A data provider is responsible for creating scenarios providing access to all known or anticipated process instances and all known or anticipated attribute values.
Static data provider
The static data provider can be used in situations where all instances and all initialization values of attributes are either known or undefined.
Below is a minimal example creating a scenario containing instances of a BPMN model.
#include <bpmnos-model.h>
int main() {
auto scenario = dataProvider.createScenario();
}
Class representing a data provider for static BPMN instance data.
CSV Format
The static data provider uses a CSV file with three columns:
INSTANCE_ID; NODE_ID; INITIALIZATION
- INSTANCE_ID: The instance identifier (string). Leave empty for global attributes.
- NODE_ID: The BPMN node ID (process, activity, subprocess, etc.). Leave empty for global attributes.
- INITIALIZATION: An assignment expression in the format
attribute := expression.
Example
INSTANCE_ID; NODE_ID; INITIALIZATION
; ; items := 3
; ; bins := 3
Instance_1; BinProcess; timestamp := 0
Instance_1; BinProcess; capacity := 40
Instance_2; BinProcess; timestamp := 0
Instance_2; BinProcess; capacity := 40
Instance_3; BinProcess; timestamp := 0
Instance_3; BinProcess; capacity := 40
Instance_4; ItemProcess; timestamp := 0
Instance_4; ItemProcess; size := 20
Instance_5; ItemProcess; timestamp := 0
Instance_5; ItemProcess; size := 15
Instance_6; ItemProcess; timestamp := 0
Instance_6; ItemProcess; size := 22
The first row for each instance must reference the process node. Subsequent rows may reference other nodes (activities, subprocesses) within that process.
Global Attributes
Global attributes are specified with empty INSTANCE_ID and NODE_ID:
INSTANCE_ID; NODE_ID; INITIALIZATION
; ; globalParam := 100
Expressions
Initialization expressions can include arithmetic operations and references to previously evaluated attributes:
INSTANCE_ID; NODE_ID; INITIALIZATION
; ; baseTime := 10
; ; processingRate := 2
Instance_1; Process_1; timestamp := 0
Instance_1; Process_1; duration := baseTime + processingRate * 5
Instance_1; Process_1; endTime := timestamp + duration
Note: INITIALIZATION expressions can reference any attributes previously parse-time evaluated in earlier CSV rows (globals or instance attributes). Referenced attributes must be available in the node's attributeRegistry. Row order determines which attributes are available for reference.
Values provided for string attributes must be quoted, values provided for boolean attributes must be true or false, and values provided for collection attributes must be embraced in square brackets.

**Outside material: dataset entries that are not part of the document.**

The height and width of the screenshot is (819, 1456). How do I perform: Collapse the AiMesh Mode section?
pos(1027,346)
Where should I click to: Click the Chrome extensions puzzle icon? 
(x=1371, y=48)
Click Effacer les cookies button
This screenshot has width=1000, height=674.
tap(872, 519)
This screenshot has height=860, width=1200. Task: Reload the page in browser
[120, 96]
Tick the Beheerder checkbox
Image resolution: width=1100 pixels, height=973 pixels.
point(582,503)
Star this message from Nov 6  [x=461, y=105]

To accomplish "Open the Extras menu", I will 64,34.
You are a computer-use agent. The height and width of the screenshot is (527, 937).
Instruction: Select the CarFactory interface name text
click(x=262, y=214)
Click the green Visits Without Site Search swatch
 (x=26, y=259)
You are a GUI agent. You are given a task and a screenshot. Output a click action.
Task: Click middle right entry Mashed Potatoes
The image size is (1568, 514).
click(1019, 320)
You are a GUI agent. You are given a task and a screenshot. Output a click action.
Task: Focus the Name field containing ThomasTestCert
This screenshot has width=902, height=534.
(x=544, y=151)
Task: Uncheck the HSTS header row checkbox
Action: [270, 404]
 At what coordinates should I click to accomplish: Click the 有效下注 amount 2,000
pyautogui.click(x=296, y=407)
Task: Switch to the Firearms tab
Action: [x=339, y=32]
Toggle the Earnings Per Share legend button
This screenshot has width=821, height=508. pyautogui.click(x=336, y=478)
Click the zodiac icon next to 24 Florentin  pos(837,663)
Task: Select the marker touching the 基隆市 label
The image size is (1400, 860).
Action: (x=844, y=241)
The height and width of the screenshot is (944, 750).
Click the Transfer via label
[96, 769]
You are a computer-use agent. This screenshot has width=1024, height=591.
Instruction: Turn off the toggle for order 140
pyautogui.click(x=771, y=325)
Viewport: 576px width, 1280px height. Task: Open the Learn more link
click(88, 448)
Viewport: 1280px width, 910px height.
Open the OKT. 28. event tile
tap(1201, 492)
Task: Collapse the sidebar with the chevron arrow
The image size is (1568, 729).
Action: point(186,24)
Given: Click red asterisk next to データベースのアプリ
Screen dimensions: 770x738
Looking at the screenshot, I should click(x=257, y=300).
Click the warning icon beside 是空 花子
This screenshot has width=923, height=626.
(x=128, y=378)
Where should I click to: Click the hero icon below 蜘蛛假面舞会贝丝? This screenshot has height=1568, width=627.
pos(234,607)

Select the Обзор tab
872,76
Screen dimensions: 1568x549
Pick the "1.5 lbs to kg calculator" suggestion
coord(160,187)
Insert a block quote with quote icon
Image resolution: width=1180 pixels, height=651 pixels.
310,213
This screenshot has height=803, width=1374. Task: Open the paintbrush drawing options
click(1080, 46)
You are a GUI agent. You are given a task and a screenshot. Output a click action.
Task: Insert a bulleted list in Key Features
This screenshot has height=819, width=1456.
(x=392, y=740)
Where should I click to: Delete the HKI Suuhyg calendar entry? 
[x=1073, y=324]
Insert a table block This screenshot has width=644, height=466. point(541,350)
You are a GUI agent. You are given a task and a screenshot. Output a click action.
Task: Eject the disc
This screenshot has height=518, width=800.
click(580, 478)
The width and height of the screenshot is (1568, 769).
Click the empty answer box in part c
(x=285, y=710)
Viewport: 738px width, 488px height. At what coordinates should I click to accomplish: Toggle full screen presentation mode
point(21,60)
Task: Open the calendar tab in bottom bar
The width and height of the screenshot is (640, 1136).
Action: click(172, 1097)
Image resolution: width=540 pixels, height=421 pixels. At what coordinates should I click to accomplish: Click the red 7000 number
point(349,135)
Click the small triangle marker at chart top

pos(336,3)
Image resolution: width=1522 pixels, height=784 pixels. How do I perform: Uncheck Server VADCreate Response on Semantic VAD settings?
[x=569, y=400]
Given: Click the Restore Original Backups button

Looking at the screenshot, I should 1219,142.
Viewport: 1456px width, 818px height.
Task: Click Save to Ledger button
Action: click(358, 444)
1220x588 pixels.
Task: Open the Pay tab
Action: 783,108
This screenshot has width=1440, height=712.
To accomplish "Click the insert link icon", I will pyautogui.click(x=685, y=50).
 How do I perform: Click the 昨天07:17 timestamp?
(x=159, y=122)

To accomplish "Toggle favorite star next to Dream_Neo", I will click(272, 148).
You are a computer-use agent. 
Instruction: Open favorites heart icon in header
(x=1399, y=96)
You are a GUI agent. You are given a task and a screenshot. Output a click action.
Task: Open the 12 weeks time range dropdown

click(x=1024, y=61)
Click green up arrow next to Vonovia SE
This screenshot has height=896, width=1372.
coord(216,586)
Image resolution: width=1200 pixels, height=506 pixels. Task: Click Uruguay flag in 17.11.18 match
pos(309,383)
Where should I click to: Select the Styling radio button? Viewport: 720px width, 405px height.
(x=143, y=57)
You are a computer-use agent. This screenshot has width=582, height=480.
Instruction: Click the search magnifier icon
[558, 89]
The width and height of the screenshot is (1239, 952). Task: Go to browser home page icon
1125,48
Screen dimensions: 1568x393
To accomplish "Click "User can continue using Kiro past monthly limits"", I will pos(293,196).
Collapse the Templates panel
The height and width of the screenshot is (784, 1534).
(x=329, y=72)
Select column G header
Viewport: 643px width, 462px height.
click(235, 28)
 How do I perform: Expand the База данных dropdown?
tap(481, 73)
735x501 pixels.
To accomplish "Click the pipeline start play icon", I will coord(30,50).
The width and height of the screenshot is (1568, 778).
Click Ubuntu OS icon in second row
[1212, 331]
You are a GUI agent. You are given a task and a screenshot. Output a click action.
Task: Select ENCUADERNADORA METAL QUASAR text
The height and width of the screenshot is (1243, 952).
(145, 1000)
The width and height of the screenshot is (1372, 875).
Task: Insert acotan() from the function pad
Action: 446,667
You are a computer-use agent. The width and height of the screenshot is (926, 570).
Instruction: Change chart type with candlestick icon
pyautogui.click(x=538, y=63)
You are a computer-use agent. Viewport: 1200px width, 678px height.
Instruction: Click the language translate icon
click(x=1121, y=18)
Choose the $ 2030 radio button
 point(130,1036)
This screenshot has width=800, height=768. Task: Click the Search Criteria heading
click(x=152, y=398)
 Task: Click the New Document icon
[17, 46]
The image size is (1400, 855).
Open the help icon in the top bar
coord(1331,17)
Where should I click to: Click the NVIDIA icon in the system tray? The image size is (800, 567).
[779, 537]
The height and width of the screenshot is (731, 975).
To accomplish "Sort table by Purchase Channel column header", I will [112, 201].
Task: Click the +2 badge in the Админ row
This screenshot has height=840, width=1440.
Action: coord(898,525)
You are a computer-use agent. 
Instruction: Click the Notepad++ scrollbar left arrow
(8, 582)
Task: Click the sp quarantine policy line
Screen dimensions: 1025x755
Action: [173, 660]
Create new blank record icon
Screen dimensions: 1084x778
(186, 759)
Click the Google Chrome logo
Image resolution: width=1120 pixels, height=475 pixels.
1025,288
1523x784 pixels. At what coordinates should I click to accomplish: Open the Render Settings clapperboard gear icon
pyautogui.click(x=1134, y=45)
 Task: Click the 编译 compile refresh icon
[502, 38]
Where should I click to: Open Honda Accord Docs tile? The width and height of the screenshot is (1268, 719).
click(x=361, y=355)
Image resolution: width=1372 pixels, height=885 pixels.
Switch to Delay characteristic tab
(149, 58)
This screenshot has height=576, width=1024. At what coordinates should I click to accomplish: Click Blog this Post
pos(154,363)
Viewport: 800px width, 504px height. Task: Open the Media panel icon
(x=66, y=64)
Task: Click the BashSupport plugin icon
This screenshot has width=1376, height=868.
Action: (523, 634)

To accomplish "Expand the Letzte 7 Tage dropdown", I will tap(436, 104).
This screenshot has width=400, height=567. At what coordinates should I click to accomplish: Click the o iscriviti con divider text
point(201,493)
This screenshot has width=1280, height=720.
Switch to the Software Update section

Alternatively, the instance data may be provided by a string as shown in below example.
#include <bpmnos-model.h>
#include <string>
int main() {
std::string csv =
"INSTANCE_ID; NODE_ID; INITIALIZATION\n"
"; ; items := 3\n"
"; ; bins := 3\n"
"Instance_1; BinProcess; timestamp := 0\n"
"Instance_1; BinProcess; capacity := 40\n"
"Instance_2; BinProcess; timestamp := 0\n"
"Instance_2; BinProcess; capacity := 40\n"
;
auto scenario = dataProvider.createScenario();
}
Dynamic data provider
The dynamic data provider supports scenarios where attribute values may be disclosed at different points in time. This is useful for modeling situations with uncertain or gradually revealed information.
CSV Format
The dynamic data provider uses a CSV file with four columns:
INSTANCE_ID; NODE_ID; INITIALIZATION; DISCLOSURE
- INSTANCE_ID: The instance identifier (string). Leave empty for global attributes.
- NODE_ID: The BPMN node ID (process, activity, subprocess, etc.). Leave empty for global attributes.
- INITIALIZATION: An assignment expression in the format
attribute := expression.
- DISCLOSURE: The time at which this attribute value becomes known (constant expression). Leave empty for immediate disclosure (time 0).
Example
INSTANCE_ID; NODE_ID; INITIALIZATION; DISCLOSURE
; ; maxTime := 100;
; ; baseDuration := 3;
Instance_1; Process_1; timestamp := 0;
Instance_1; Process_1; priority := 5; 10
Instance_1; Activity_1; duration := baseDuration + 2; 15
Instance_2; Process_1; timestamp := 5;
Instance_2; Process_1; priority := 3; 20
Disclosure Rules
- Effective disclosure time: The effective disclosure time for a node's data is the maximum of:
- The node's own disclosure time
- The parent scope's effective disclosure time
- Process instantiation: A process instance is not instantiated until all of its process-level data is disclosed. If a process has
timestamp := 5 but process data has disclosure time 10, the instance will be instantiated at time 10 (not 5), and the timestamp status attribute will be updated accordingly.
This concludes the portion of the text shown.